Matrix Assisted Laser Desorption/Ionization is a method of transferring large, labile molecules into the gas
phase as intact ions. The technique involves mixing the analyte of interest with a large molar excess of a matrix compound, usually a
weak organic acid. This mixture is placed on a vacuum probe and inserted into the time-of-flight mass spectrometer for laser desorption
analysis. This technique of sample preparation allows for precise and fast molecular weight determination of peptides, proteins,
carbohydrates, nucleic acids, synthetic polymers or other compounds up to several hundred kDa.
In the electrospray ionization (ESI) process, a flow of sample solution is pumped through a narrow-bore metal
capillary held at an electric potential of a few kilovolts relative to a counter electrode. Drops of the solution, emerging from the
tip of the needle, spray as a mist of very fine, charged droplets. As these charged droplets evaporate in a flow of a warm drying gas,
the increasing coulombic repulsive forces exceed the surface tension causing the droplets to undergo fission. Successive fission
ultimately gives rise to droplets containing a single solute molecule that retains the droplet charge left as the remaining solvent
evaporates. Multiply charged ions are commonly observed. This spraying ionization process takes place at atmospheric pressure
Electrospray ionization is a very mild process with little thermal input. ESI is capable of generating multiply
charged ions with low mass/charge ratio, which can be easily analyzed by quadrupole mass spectrometry. Computer-aided algorithms have
been developed to derive molecular weight information from these multiply charged ion series. Averaging the results of multiply charged
peaks leads to mass measurement with an accuracy of ±0.01%. It is often used to measure the molecular weights of proteins and
polypeptides with molecular weights up to ~ 60 kDa.
Electrospray MS can be coupled to high performance liquid chromatography
(HPLC) using a microbore HPLC column or a packed capillary LC column. This reduces tedious sample preparation and sample loss during
preparation. An enzymatic digest of protein can be analyzed by LC/MS for peptide mapping. LC/MS can be used for the quantitative
analysis of trace samples including metabolites or contaminants. LC/MS/MS is almost the best method available to study
pharmacokinetics, the fate of drugs, pesticides and insecticides. Not only can it quantitate the amount of specimen in a mixture but
also elucidate the structures of the specimen.

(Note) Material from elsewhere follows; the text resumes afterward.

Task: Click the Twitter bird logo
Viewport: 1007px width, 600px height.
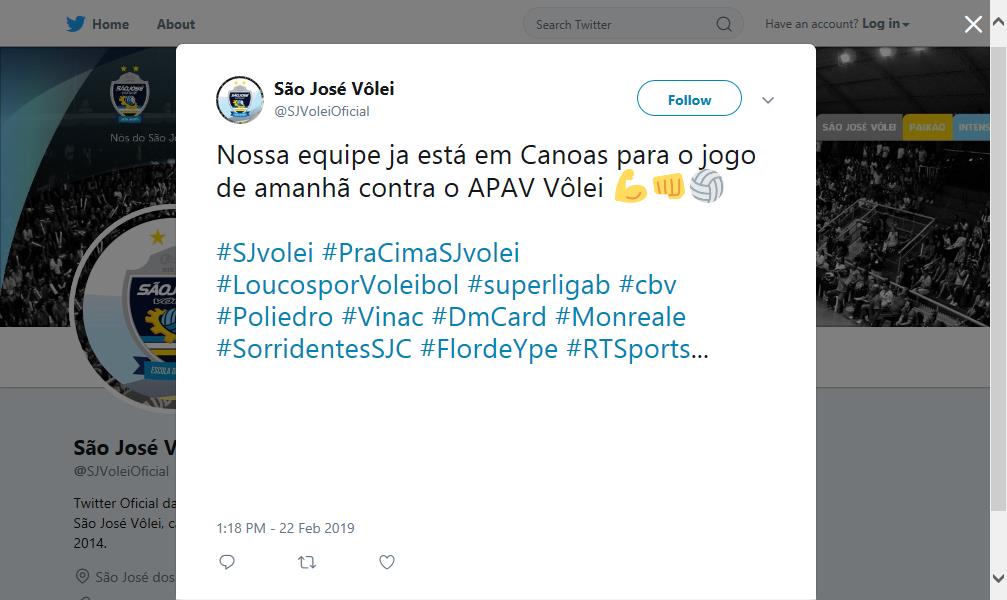Action: pos(75,24)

Fragmentation is virtually absent in electrospray mass spectrometry, but can
be deliberately induced by MS/MS techniques. Tandem MS/MS employs collision induced dissociation
(CID) to fragment a precursor ion. For a sample mixture, the first quadrupole mass analyzer generates a spectrum of ions. The ion of
interest is then selectively transmitted into a collision cell, containing an inert gas, which permits its collision with the selected
ion. The fragmentation is caused by collision-induced dissociation (CID) and resulting ions are then mass analyzed in the final mass
analyzer as product ions. Structural information can be derived from these fragments. Applications of tandem mass spectrometry are
found in the structure elucidation of small organic molecules, carbohydrates, nucleosides, oligonucleotides, fatty acids, lipids, DNA
and RNA adducts, etc.
In the past a few years, electrospray mass spectrometry has been playing an increasing role in determining
peptide sequence. Mass spectrometry provides an efficient approach to identifying a known protein or finding a specific short sequence
of a peptide. A CID mass spectrum will also reveal the location and amino acid position of the posttranslational modification. The
success of tandem MS in protein sequencing is that the CID technique cleaves the peptide bond and generates a series of ions with
increasing masses. The mass difference between consecutive ions reveals the identities of the consecutive amino acids. In electrospray
mass spectrometry, structural information on selected species is usually obtained through collision-induced dissociation on the doubly
charged ions using low collision energy.
The ESI mass spectrometers are compatible with most biological
materials with their molecular weights up to approximately 60 kDa. The MALDI-TOF instrument is less useful at low molecular weights due
to matrix interference, but has a theoretically unlimited mass range. The samples should be soluble in aqueous solvents (water,
methanol, acetonitrile) and prepared with greater than 5 pmol/µL concentration.
The instrument tolerates most volatile buffers such as ammonium acetate or ammonium bicarbonate. The maximum
volatile buffer concentration is 20 mM. Non-volatile agents like salts (e.g., NaCl, KH2PO4, Tris), detergents
(e.g., Tween, Triton, SDS), chaotropic agents (e.g., Urea, Guanidinium salts) and solvents (e.g., DMSO, Glycerol) should be avoided.
High buffer or detergent concentrations will induce ion suppression, which decreases the sensitivity.